On paper, the South End appears somewhat diverse — 55 percent white, 13 percent Latino, 12.5 percent black and 16 percent Asian. But proximity doesn’t necessarily breed community.

“The reality is, the integration in the South End is very limited,” says Vanessa Calderon Rosado, executive director of Inquilinos Boricuas en Accion, the Community Development Corporation that owns the Villa Victoria housing development.

The higher income population lives in million dollar duplex condominiums in the neighborhood’s brownstones or the slick, steel, brick and glass luxury towers that are proliferating in the so-called South of Washington section of the South End. They shop in different stores and eat in different restaurants.

And because the class divide cleaves along race lines, the polarization is all the more stark. The white South Enders don’t show up for the Festival Betances — a street party in the Villa Victoria housing development that regularly features top-notch Latin music stars. The residents of the Villa don’t make reservations to eat at Mistral or secure lodgings for their dogs in any of the neighborhood’s canine hotels.

Charlie’s, the Columbus Avenue sandwich shop, is the last South End commercial establishment where blacks, Latinos and whites mix — or at least share a lunch counter.

“If you ask white people why they moved to the South End, the say they like it because of its location and because it’s diverse,” Rushing says. “What they mean is that when they walk down the street, they see black people.”

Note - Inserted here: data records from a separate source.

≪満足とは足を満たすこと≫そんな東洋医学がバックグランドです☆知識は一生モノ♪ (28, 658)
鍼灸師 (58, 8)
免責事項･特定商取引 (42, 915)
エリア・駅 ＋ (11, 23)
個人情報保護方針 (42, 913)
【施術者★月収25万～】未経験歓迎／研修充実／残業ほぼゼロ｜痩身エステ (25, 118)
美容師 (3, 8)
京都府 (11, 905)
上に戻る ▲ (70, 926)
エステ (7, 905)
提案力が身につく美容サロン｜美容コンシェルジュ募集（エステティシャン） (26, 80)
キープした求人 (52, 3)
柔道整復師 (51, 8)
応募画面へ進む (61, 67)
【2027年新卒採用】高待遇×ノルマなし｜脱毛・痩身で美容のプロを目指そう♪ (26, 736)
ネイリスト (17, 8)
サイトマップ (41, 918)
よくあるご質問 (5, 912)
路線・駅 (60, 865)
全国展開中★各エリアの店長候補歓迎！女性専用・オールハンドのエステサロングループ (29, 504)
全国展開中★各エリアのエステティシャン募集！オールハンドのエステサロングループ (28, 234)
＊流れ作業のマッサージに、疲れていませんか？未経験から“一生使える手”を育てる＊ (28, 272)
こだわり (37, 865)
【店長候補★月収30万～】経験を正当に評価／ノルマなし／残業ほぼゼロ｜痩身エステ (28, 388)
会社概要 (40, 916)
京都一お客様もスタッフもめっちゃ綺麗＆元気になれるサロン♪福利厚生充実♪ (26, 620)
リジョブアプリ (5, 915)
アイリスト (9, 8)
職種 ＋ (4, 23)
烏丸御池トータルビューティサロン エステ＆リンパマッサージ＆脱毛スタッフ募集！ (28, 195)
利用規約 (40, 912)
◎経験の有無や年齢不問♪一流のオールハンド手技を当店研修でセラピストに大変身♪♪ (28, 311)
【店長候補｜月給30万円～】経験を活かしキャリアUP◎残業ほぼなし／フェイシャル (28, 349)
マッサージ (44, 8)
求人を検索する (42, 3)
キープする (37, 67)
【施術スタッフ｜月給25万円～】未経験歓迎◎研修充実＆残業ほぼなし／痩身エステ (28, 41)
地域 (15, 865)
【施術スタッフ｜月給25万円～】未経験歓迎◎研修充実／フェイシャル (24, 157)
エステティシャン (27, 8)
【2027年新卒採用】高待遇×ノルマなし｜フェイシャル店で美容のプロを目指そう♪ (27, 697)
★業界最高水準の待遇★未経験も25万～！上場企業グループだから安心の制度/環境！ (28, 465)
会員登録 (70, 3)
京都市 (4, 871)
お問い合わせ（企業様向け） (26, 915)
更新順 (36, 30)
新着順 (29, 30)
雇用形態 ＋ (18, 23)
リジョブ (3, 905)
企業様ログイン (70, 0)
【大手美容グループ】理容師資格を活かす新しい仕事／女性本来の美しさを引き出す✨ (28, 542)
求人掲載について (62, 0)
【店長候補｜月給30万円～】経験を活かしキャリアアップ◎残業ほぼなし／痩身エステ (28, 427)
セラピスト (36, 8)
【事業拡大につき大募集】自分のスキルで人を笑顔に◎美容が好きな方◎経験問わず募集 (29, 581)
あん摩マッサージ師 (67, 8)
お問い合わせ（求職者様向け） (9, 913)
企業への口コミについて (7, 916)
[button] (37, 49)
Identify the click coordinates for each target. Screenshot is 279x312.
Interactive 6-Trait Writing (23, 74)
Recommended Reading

In many ways, the middle class in the South End was the social glue that the neighborhood is now missing, according to Price.

“It’s ended up being a segregated neighborhood,” he says. “It’s not as healthy a neighborhood as it should be. There’s not as much social capital.”

Roxbury

With early signs of gentrification in Roxbury — renewed public and private sector investment and an influx of white homebuyers — it’s not hard to see the neighborhood turning into another South End, according to Calderon Rosado.

“Roxbury is moving in a direction we may not want to see,” she says.

Calderon Rosado, who sat on Mayor Martin Walsh’s transition team and sat through several community meetings on housing, says she’s heard the calls for moratoriums on the construction of new affordable housing in Roxbury.

With 45 percent of all housing units in Roxbury designated affordable, it has a higher concentration of subsidized units than any other in the city. While some see the concentration of low-income housing in Roxbury as a bulwark against gentrification, the South End isn’t far behind Roxbury, with 41 percent of its units subsidized.

“Affordability doesn’t stop gentrification,” Calderon Rosado says.

Price suggests proactive policy changes aimed at helping middle-income homeowners, like property tax breaks for elderly homeowners living on fixed incomes, and prioritizing middle income housing — homes that sell for between $275,000 to $350,000 and are affordable to families making $60,000 to $100,000 a year.

“It sounds a little odd coming from a CDC director,” admits Price.

With new market-rate single family homes selling for as high as $550,000, Price argues, homebuyers in the moderate income range will have difficulty buying in Roxbury without some level of subsidy.

Price also suggests restrictions on the construction of large luxury developments, like those sprouting up in Chinatown and Downtown Crossing.

“Research shows they’re a major contributor to gentrification,” he says.

Standing up for the middle class hasn’t earned Price many friends. He’s caught flak from affordable housing advocates for his advocacy of moderate income units and from market rate proponents for his CDC’s construction of affordable units. But without a middle class, Price argues, Roxbury could very well go the way of the South End.

“The South End used to be the same as Roxbury,” he says. “Roxbury could become a majority-white community.”

The end of an era?

In the South End, the last vestiges of the black middle class are the large, historically black churches that call the faithful in the parking space-starved neighborhood on Sundays for worship. They too are in decline.

“We’ve lost two churches in the last five years,” Rushing notes. “New Hope Baptist and Concord Baptist. They’ve been made into condos.”